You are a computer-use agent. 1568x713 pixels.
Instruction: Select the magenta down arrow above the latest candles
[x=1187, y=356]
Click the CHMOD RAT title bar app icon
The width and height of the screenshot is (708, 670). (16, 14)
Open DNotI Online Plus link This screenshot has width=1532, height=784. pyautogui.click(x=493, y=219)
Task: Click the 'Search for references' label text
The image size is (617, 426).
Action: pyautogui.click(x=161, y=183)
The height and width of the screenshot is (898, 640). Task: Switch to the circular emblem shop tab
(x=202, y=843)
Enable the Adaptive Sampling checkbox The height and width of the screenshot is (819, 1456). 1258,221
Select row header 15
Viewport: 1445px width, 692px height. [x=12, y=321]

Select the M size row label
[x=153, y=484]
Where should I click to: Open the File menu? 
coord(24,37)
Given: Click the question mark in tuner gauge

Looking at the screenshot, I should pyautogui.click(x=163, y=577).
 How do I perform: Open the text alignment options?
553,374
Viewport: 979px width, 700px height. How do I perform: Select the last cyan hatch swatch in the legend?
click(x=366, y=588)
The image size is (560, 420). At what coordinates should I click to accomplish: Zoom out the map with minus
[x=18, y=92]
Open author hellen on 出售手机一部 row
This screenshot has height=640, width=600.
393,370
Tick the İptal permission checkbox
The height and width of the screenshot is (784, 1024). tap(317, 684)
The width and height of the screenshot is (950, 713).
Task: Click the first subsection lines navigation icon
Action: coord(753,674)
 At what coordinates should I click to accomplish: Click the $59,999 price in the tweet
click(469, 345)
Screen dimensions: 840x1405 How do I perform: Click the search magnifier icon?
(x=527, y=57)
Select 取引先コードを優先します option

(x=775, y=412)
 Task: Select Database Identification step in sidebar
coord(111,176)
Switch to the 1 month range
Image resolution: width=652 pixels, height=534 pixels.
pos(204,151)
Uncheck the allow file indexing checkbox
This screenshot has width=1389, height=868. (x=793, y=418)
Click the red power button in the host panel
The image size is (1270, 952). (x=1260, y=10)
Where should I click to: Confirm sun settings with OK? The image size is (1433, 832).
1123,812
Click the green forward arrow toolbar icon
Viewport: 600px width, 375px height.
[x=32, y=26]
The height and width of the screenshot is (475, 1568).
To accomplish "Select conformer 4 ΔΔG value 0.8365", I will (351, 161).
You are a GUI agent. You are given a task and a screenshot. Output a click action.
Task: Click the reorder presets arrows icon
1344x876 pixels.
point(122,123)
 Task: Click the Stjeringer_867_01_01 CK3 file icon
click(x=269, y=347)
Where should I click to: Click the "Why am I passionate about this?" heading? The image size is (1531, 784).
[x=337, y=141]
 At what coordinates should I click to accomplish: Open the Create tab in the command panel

-- -- --

— Required work —
Write down all of the listing exactly.

— Exercise answer —
You are a computer-use agent. 1568x713 pixels.
Instruction: Select the magenta down arrow above the latest candles
[x=1187, y=356]
Click the CHMOD RAT title bar app icon
The width and height of the screenshot is (708, 670). (16, 14)
Open DNotI Online Plus link This screenshot has width=1532, height=784. pyautogui.click(x=493, y=219)
Task: Click the 'Search for references' label text
The image size is (617, 426).
Action: pyautogui.click(x=161, y=183)
The height and width of the screenshot is (898, 640). Task: Switch to the circular emblem shop tab
(x=202, y=843)
Enable the Adaptive Sampling checkbox The height and width of the screenshot is (819, 1456). 1258,221
Select row header 15
Viewport: 1445px width, 692px height. [x=12, y=321]

Select the M size row label
[x=153, y=484]
Where should I click to: Open the File menu? 
coord(24,37)
Given: Click the question mark in tuner gauge

Looking at the screenshot, I should pyautogui.click(x=163, y=577).
 How do I perform: Open the text alignment options?
553,374
Viewport: 979px width, 700px height. How do I perform: Select the last cyan hatch swatch in the legend?
click(x=366, y=588)
The image size is (560, 420). At what coordinates should I click to accomplish: Zoom out the map with minus
[x=18, y=92]
Open author hellen on 出售手机一部 row
This screenshot has height=640, width=600.
393,370
Tick the İptal permission checkbox
The height and width of the screenshot is (784, 1024). tap(317, 684)
The width and height of the screenshot is (950, 713).
Task: Click the first subsection lines navigation icon
Action: coord(753,674)
 At what coordinates should I click to accomplish: Click the $59,999 price in the tweet
click(469, 345)
Screen dimensions: 840x1405 How do I perform: Click the search magnifier icon?
(x=527, y=57)
Select 取引先コードを優先します option

(x=775, y=412)
 Task: Select Database Identification step in sidebar
coord(111,176)
Switch to the 1 month range
Image resolution: width=652 pixels, height=534 pixels.
pos(204,151)
Uncheck the allow file indexing checkbox
This screenshot has width=1389, height=868. (x=793, y=418)
Click the red power button in the host panel
The image size is (1270, 952). (x=1260, y=10)
Where should I click to: Confirm sun settings with OK? The image size is (1433, 832).
1123,812
Click the green forward arrow toolbar icon
Viewport: 600px width, 375px height.
[x=32, y=26]
The height and width of the screenshot is (475, 1568).
To accomplish "Select conformer 4 ΔΔG value 0.8365", I will (351, 161).
You are a GUI agent. You are given a task and a screenshot. Output a click action.
Task: Click the reorder presets arrows icon
1344x876 pixels.
point(122,123)
 Task: Click the Stjeringer_867_01_01 CK3 file icon
click(x=269, y=347)
Where should I click to: Click the "Why am I passionate about this?" heading? The image size is (1531, 784).
[x=337, y=141]
 At what coordinates should I click to accomplish: Open the Create tab in the command panel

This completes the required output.